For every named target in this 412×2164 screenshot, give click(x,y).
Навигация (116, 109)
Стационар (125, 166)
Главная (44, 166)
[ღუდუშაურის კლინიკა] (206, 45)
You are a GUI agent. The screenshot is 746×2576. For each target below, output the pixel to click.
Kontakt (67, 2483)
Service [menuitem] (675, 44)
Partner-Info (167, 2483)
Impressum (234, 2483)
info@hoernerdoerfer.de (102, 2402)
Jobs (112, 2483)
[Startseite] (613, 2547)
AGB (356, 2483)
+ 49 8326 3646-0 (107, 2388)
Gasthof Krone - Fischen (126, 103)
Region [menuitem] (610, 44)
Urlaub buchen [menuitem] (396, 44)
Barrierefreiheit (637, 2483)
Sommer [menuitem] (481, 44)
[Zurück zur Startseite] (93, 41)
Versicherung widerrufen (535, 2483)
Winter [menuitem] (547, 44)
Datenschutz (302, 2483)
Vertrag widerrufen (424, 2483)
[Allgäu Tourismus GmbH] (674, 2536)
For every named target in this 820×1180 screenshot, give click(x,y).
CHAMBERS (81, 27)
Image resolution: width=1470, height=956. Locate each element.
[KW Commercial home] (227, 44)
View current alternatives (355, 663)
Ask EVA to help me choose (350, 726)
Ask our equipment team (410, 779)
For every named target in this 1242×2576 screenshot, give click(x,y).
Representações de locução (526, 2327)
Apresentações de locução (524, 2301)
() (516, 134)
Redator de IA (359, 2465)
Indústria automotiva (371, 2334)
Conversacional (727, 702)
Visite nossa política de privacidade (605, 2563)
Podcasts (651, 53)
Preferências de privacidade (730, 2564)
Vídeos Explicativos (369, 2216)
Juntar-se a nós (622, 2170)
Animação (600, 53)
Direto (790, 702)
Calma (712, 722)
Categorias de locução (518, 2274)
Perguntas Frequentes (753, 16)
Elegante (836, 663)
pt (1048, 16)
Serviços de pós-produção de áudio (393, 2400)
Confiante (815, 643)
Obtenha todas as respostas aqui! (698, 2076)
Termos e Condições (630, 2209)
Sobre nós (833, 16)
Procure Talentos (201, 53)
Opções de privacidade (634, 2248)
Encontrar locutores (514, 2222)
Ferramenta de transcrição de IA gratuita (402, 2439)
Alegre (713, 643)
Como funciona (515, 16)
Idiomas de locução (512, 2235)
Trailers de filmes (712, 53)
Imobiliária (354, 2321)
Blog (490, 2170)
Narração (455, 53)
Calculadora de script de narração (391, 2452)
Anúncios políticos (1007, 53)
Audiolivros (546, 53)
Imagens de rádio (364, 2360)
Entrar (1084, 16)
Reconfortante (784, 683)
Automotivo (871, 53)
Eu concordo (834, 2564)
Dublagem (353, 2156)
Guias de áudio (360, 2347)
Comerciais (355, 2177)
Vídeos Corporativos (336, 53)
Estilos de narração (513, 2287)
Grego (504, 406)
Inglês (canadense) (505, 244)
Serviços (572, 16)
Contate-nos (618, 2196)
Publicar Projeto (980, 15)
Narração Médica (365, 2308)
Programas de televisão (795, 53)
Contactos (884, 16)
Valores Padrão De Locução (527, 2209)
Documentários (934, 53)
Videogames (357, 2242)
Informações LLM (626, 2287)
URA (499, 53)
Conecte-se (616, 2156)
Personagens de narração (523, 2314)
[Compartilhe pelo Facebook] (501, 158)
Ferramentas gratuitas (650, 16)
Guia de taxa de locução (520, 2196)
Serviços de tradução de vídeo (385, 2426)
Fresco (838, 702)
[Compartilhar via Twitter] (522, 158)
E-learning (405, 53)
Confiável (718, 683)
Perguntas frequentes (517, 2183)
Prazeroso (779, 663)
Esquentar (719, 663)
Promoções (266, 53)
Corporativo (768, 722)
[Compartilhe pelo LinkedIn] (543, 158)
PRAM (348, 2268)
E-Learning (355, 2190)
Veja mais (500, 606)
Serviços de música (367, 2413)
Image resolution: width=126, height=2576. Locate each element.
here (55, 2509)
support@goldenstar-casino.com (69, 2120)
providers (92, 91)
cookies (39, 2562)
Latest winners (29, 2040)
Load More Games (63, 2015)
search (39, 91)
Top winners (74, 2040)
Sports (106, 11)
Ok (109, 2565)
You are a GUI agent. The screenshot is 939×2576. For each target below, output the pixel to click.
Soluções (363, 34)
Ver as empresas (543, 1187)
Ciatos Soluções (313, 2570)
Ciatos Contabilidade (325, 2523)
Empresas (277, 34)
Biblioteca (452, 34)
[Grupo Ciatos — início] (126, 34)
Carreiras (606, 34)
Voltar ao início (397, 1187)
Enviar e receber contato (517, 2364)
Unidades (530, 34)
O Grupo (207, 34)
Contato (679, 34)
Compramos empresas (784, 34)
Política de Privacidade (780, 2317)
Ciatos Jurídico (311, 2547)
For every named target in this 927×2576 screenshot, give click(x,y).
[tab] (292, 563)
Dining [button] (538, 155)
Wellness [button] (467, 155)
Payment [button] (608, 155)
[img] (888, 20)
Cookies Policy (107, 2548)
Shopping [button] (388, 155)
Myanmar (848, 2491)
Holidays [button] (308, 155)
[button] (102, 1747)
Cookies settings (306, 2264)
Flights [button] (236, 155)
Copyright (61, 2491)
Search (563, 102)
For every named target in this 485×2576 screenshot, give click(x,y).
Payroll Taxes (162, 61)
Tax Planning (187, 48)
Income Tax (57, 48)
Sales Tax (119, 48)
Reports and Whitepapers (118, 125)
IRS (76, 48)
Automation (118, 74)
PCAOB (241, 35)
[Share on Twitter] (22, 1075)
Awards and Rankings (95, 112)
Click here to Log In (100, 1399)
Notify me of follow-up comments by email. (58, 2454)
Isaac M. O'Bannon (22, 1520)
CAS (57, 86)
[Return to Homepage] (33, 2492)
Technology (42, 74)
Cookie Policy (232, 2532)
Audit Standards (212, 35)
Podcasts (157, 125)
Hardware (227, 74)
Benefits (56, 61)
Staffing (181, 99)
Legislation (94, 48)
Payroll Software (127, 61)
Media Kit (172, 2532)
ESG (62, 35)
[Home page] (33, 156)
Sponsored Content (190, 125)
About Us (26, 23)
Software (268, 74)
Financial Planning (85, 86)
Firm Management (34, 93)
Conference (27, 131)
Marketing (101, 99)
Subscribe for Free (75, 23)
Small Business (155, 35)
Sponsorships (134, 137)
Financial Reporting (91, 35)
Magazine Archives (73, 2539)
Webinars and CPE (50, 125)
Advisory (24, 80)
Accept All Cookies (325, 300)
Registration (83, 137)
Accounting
-=-=-
_Task requirements:_
Return every line of the material exactly.

_Solved exercise:_
For every named target in this 412×2164 screenshot, give click(x,y).
Навигация (116, 109)
Стационар (125, 166)
Главная (44, 166)
[ღუდუშაურის კლინიკა] (206, 45)
You are a GUI agent. The screenshot is 746×2576. For each target below, output the pixel to click.
Kontakt (67, 2483)
Service [menuitem] (675, 44)
Partner-Info (167, 2483)
Impressum (234, 2483)
info@hoernerdoerfer.de (102, 2402)
Jobs (112, 2483)
[Startseite] (613, 2547)
AGB (356, 2483)
+ 49 8326 3646-0 (107, 2388)
Gasthof Krone - Fischen (126, 103)
Region [menuitem] (610, 44)
Urlaub buchen [menuitem] (396, 44)
Barrierefreiheit (637, 2483)
Sommer [menuitem] (481, 44)
[Zurück zur Startseite] (93, 41)
Versicherung widerrufen (535, 2483)
Winter [menuitem] (547, 44)
Datenschutz (302, 2483)
Vertrag widerrufen (424, 2483)
[Allgäu Tourismus GmbH] (674, 2536)
For every named target in this 820×1180 screenshot, give click(x,y).
CHAMBERS (81, 27)
Image resolution: width=1470, height=956. Locate each element.
[KW Commercial home] (227, 44)
View current alternatives (355, 663)
Ask EVA to help me choose (350, 726)
Ask our equipment team (410, 779)
For every named target in this 1242×2576 screenshot, give click(x,y).
Representações de locução (526, 2327)
Apresentações de locução (524, 2301)
() (516, 134)
Redator de IA (359, 2465)
Indústria automotiva (371, 2334)
Conversacional (727, 702)
Visite nossa política de privacidade (605, 2563)
Podcasts (651, 53)
Preferências de privacidade (730, 2564)
Vídeos Explicativos (369, 2216)
Juntar-se a nós (622, 2170)
Animação (600, 53)
Direto (790, 702)
Calma (712, 722)
Categorias de locução (518, 2274)
Perguntas Frequentes (753, 16)
Elegante (836, 663)
pt (1048, 16)
Serviços de pós-produção de áudio (393, 2400)
Confiante (815, 643)
Obtenha todas as respostas aqui! (698, 2076)
Termos e Condições (630, 2209)
Sobre nós (833, 16)
Procure Talentos (201, 53)
Opções de privacidade (634, 2248)
Encontrar locutores (514, 2222)
Ferramenta de transcrição de IA gratuita (402, 2439)
Alegre (713, 643)
Como funciona (515, 16)
Idiomas de locução (512, 2235)
Trailers de filmes (712, 53)
Imobiliária (354, 2321)
Blog (490, 2170)
Narração (455, 53)
Calculadora de script de narração (391, 2452)
Anúncios políticos (1007, 53)
Audiolivros (546, 53)
Imagens de rádio (364, 2360)
Entrar (1084, 16)
Reconfortante (784, 683)
Automotivo (871, 53)
Eu concordo (834, 2564)
Dublagem (353, 2156)
Guias de áudio (360, 2347)
Comerciais (355, 2177)
Vídeos Corporativos (336, 53)
Estilos de narração (513, 2287)
Grego (504, 406)
Inglês (canadense) (505, 244)
Serviços (572, 16)
Contate-nos (618, 2196)
Publicar Projeto (980, 15)
Narração Médica (365, 2308)
Programas de televisão (795, 53)
Contactos (884, 16)
Valores Padrão De Locução (527, 2209)
Documentários (934, 53)
Videogames (357, 2242)
Informações LLM (626, 2287)
URA (499, 53)
Conecte-se (616, 2156)
Personagens de narração (523, 2314)
[Compartilhe pelo Facebook] (501, 158)
Ferramentas gratuitas (650, 16)
Guia de taxa de locução (520, 2196)
Serviços de tradução de vídeo (385, 2426)
Fresco (838, 702)
[Compartilhar via Twitter] (522, 158)
E-learning (405, 53)
Confiável (718, 683)
Perguntas frequentes (517, 2183)
Prazeroso (779, 663)
Esquentar (719, 663)
Promoções (266, 53)
Corporativo (768, 722)
[Compartilhe pelo LinkedIn] (543, 158)
PRAM (348, 2268)
E-Learning (355, 2190)
Veja mais (500, 606)
Serviços de música (367, 2413)
Image resolution: width=126, height=2576. Locate each element.
here (55, 2509)
support@goldenstar-casino.com (69, 2120)
providers (92, 91)
cookies (39, 2562)
Latest winners (29, 2040)
Load More Games (63, 2015)
search (39, 91)
Top winners (74, 2040)
Sports (106, 11)
Ok (109, 2565)
You are a GUI agent. The screenshot is 939×2576. For each target below, output the pixel to click.
Soluções (363, 34)
Ver as empresas (543, 1187)
Ciatos Soluções (313, 2570)
Ciatos Contabilidade (325, 2523)
Empresas (277, 34)
Biblioteca (452, 34)
[Grupo Ciatos — início] (126, 34)
Carreiras (606, 34)
Voltar ao início (397, 1187)
Enviar e receber contato (517, 2364)
Unidades (530, 34)
O Grupo (207, 34)
Contato (679, 34)
Compramos empresas (784, 34)
Política de Privacidade (780, 2317)
Ciatos Jurídico (311, 2547)
For every named target in this 927×2576 screenshot, give click(x,y).
[tab] (292, 563)
Dining [button] (538, 155)
Wellness [button] (467, 155)
Payment [button] (608, 155)
[img] (888, 20)
Cookies Policy (107, 2548)
Shopping [button] (388, 155)
Myanmar (848, 2491)
Holidays [button] (308, 155)
[button] (102, 1747)
Cookies settings (306, 2264)
Flights [button] (236, 155)
Copyright (61, 2491)
Search (563, 102)
For every named target in this 485×2576 screenshot, give click(x,y).
Payroll Taxes (162, 61)
Tax Planning (187, 48)
Income Tax (57, 48)
Sales Tax (119, 48)
Reports and Whitepapers (118, 125)
IRS (76, 48)
Automation (118, 74)
PCAOB (241, 35)
[Share on Twitter] (22, 1075)
Awards and Rankings (95, 112)
Click here to Log In (100, 1399)
Notify me of follow-up comments by email. (58, 2454)
Isaac M. O'Bannon (22, 1520)
CAS (57, 86)
[Return to Homepage] (33, 2492)
Technology (42, 74)
Cookie Policy (232, 2532)
Audit Standards (212, 35)
Podcasts (157, 125)
Hardware (227, 74)
Benefits (56, 61)
Staffing (181, 99)
Legislation (94, 48)
Payroll Software (127, 61)
Media Kit (172, 2532)
ESG (62, 35)
[Home page] (33, 156)
Sponsored Content (190, 125)
About Us (26, 23)
Software (268, 74)
Financial Planning (85, 86)
Firm Management (34, 93)
Conference (27, 131)
Marketing (101, 99)
Subscribe for Free (75, 23)
Small Business (155, 35)
Sponsorships (134, 137)
Financial Reporting (91, 35)
Magazine Archives (73, 2539)
Webinars and CPE (50, 125)
Advisory (24, 80)
Accept All Cookies (325, 300)
Registration (83, 137)
Accounting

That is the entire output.